*** Material to process Section Begins ***
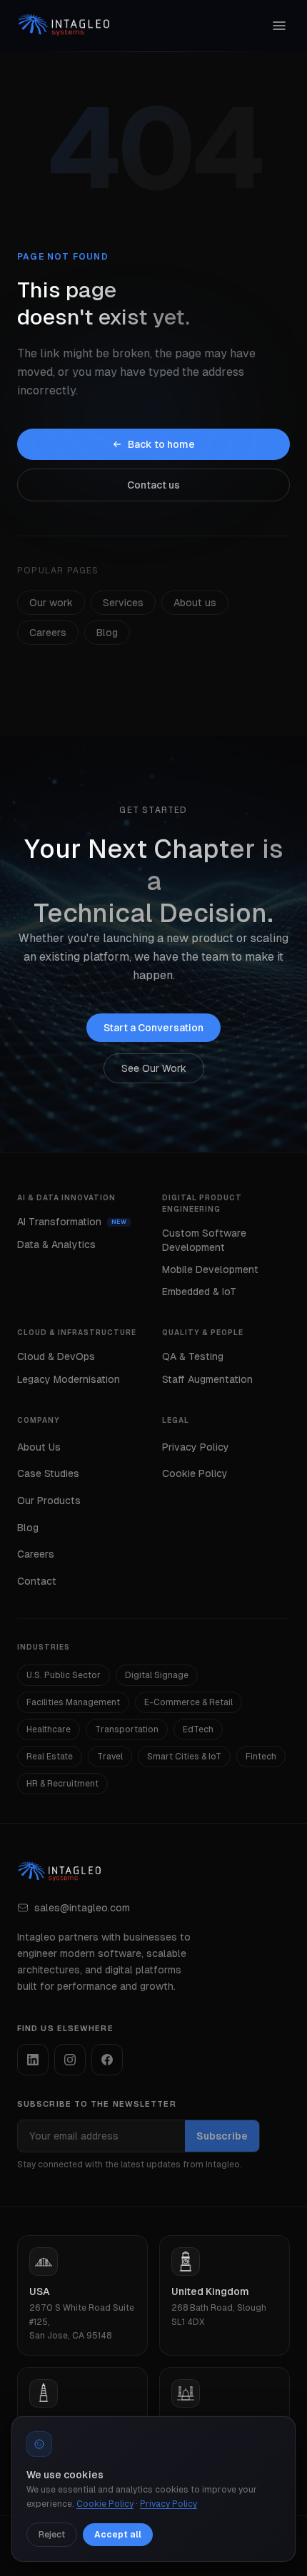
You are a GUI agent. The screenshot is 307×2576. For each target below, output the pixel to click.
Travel (110, 1757)
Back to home (161, 444)
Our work (51, 602)
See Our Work (153, 1068)
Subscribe (222, 2136)
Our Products (49, 1500)
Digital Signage (156, 1675)
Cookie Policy (195, 1473)
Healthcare (48, 1729)
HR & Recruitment (62, 1784)
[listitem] (33, 2059)
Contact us (153, 485)
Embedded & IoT (199, 1291)
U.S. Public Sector (63, 1675)
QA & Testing (192, 1356)
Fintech (261, 1757)
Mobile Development (210, 1269)
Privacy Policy (195, 1447)
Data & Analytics (56, 1244)
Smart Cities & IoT (184, 1757)
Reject (52, 2535)
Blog (107, 632)
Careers (47, 632)
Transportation (126, 1729)
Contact (36, 1581)
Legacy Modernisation (68, 1379)
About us (194, 602)
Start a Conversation (153, 1027)
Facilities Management (73, 1702)
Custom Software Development (204, 1239)
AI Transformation (59, 1221)
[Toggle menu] (279, 25)
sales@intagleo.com (82, 1907)
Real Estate (49, 1757)
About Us (39, 1447)
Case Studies (48, 1473)
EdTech (198, 1729)
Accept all (117, 2535)
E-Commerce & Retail (188, 1702)
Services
*** Material to process Section Ends ***
▶ Task brief:
Reproduce the lines from the one with "Embedded & IoT (199, 1291)" to the end of the data exactly, leaving out every earlier line.

▶ Exercise result:
Embedded & IoT (199, 1291)
U.S. Public Sector (63, 1675)
QA & Testing (192, 1356)
Fintech (261, 1757)
Mobile Development (210, 1269)
Privacy Policy (195, 1447)
Data & Analytics (56, 1244)
Smart Cities & IoT (184, 1757)
Reject (52, 2535)
Blog (107, 632)
Careers (47, 632)
Transportation (126, 1729)
Contact (36, 1581)
Legacy Modernisation (68, 1379)
About us (194, 602)
Start a Conversation (153, 1027)
Facilities Management (73, 1702)
Custom Software Development (204, 1239)
AI Transformation (59, 1221)
[Toggle menu] (279, 25)
sales@intagleo.com (82, 1907)
Real Estate (49, 1757)
About Us (39, 1447)
Case Studies (48, 1473)
EdTech (198, 1729)
Accept all (117, 2535)
E-Commerce & Retail (188, 1702)
Services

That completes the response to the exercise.